Despite calls from the Law Society to extend SIF cover by a further three years to 2023, the SRA Board, on 9 March 2016, announced its decision to end the existing SIF arrangements in 2020.
Currently, any firm that has closed since September 2000 without a successor can resort to the old Solicitors Indemnity Fund (SIF) for any claim made after the six-year run-off period. This arrangement is due to end in 2020. SIF closed in 2000.
The SIF says it has recently “noted a significant increase in post six year run-off claims in both frequency and value requiring adjustment to its ultimate expected liability positions. This means that although SIF has sufficient financial resources to meet all expected claims up to 30 September 2020, its surplus is unlikely to be sufficient to fund any further extension beyond that date. This has been taken into account by the SRA in reaching its decision.”
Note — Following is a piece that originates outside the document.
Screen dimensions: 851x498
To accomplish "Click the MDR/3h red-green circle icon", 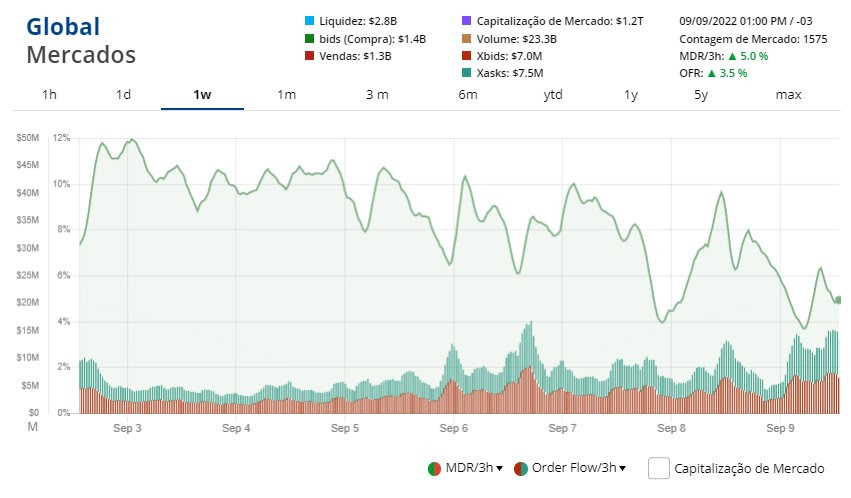I will coord(434,468).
Some legal commentators have described the decision not to extend post-six-year run-off protection after 2020, as “real concern”. However, this ignores:
- The cost of continuing the SIF regime and the views of a large section of the profession in relation to this. In a recent survey, whilst almost half of those firms surveyed agreed there should be post six year run-off cover available to all ceased firms paid for by universal contributions from the profession, a quarter disagreed (this figure rose to 40% of large firms - 25+partners). The most common reason for disagreeing (given by 44% of firms) was that they do not believe they should have to pay for the negligence of other firms. A further 22% considered it to be a firm's responsibility to make sure they are insured.
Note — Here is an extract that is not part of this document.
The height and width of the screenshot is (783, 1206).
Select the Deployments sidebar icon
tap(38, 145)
- The opportunities it presents in terms of seeing what products and options might be available on the open market to produce a varied and competitive run off market.
Whatever the end result might be, this decision comes as a timely reminder to any firm and / or individual(s) who may be thinking of retiring or selling their practice to be alive to the implications of long term liabilities and plan accordingly to manage potential exposure.